Entonces fletó un barco, que íntimamente veía como el May Flower sudamericano, viajó a esa Europa
que en sueños lo visitaba desde niño, y llenó su nave de alemanes, suecos y holandeses (los ingleses se le
echaron atrás en el último momento). También puso en el arca parejas de gorriones, mirtos, ruiseñores y
conejos de angora.
Felicísimo, partió de algún puerto alemán una madrugada clara, con esa preciosa carga que coincidía en
todo con sus sueños. El capitán del barco, un prusiano paradigmático, mientras pilotaba, como el capitán
pirata de Espronceda, disipaba ciertos temores del presidente diciéndole que pasarían muy lejos de las costas
españolas, y también de las árabes, ya que las provisiones estaban perfectamente calculadas para un viaje
largo y no sería necesario hacer escala en ningún puerto.
Pero, como sucede casi siempre en los relatos de navegación a vela, llegan los vientos caprichosos
(verdaderos agentes del Destino) y la nao, perdida, navegando a palo seco, arriba donde puede, y esta vez es
a Cádiz, en cuya bahía Sarmiento y los suyos se ven obligados a pedir abrigo y pernoctar. Mientras lo hacen,
un grupo de andaluces famélicos, con mujeres e hijos, asociados para la aventura americana con unos
italianos acaso más indigentes que ellos, y entre los que no faltan judíos, claro, miran codiciosos el barco del
ilustre estadista.
Actuando como agentes de la Historia, que rechaza por principio la idea de una Europa sudamericana,
esa noche, en un operativo comando, se dirigen hacia el barco aprovechando la falta de luna y el tranquilo
ruido de las olas en la caleta. En el camino aparecen unos beduinos, que les ofrecen cien dinares si les
permiten sumarse a la aventura. Los demás aceptan.

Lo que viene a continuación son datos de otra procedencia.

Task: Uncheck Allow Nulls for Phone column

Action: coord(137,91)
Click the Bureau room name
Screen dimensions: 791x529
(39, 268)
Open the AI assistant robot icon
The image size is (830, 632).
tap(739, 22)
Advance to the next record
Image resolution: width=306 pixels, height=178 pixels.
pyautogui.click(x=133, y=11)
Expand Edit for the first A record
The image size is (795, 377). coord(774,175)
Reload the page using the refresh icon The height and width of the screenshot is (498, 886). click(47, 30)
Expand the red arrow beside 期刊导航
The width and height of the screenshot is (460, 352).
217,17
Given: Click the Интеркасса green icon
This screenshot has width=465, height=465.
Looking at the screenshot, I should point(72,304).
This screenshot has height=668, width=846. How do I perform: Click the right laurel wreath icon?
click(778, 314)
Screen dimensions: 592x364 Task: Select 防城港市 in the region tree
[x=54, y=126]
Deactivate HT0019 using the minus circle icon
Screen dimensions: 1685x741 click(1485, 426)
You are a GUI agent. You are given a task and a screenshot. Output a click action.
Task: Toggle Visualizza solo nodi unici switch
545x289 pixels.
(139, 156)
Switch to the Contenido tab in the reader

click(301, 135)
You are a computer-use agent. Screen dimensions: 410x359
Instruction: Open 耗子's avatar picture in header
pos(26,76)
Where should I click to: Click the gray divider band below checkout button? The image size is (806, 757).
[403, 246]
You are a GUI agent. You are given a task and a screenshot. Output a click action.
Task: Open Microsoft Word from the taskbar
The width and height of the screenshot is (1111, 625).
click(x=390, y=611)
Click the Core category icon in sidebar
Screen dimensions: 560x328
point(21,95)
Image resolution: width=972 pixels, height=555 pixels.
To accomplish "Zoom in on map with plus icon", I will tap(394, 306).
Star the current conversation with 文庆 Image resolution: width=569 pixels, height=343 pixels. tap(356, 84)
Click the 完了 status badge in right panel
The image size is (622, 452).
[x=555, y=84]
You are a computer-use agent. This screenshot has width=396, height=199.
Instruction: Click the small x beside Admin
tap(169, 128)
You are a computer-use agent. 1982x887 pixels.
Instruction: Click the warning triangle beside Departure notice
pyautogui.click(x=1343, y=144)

Sarmiento, que reposa en su camarote presidencial, oye ruidos de cuerpos que caen al agua, y considera
sueño la realidad de aquellos desdichados nórdicos, que adormecidos descienden a dormir al fondo de la
bahía, mientras beduinos del desierto, andaluces de Jaén e italianos de la camorra ocupan sus puestos en el
barco.
El ilustre argentino, que ni siquiera conoce el rostro de los viajeros anteriores, no advierte el cambio y
los confunde, no sin sorprenderse del conocimiento que sus teutones tienen de la dulce lengua castellana.
Y tras un viaje tan esperanzador como divertido (como ambas partes), arriban por fin al puerto de
Buenos Aires, donde los inmigrantes se desbandan y desparramándose por todos los rumbos pueblan las
pampas con generosa descendencia bárbara, sin contar los curiosos cruces que tienen alegremente con los
indios y las indias del lugar.
Sarmiento, al advertir la maniobra, para expresar su descontento frunce el ceño y saca el labio inferior
hacia afuera. Un gesto que después se reproduce en todas sus estatuas.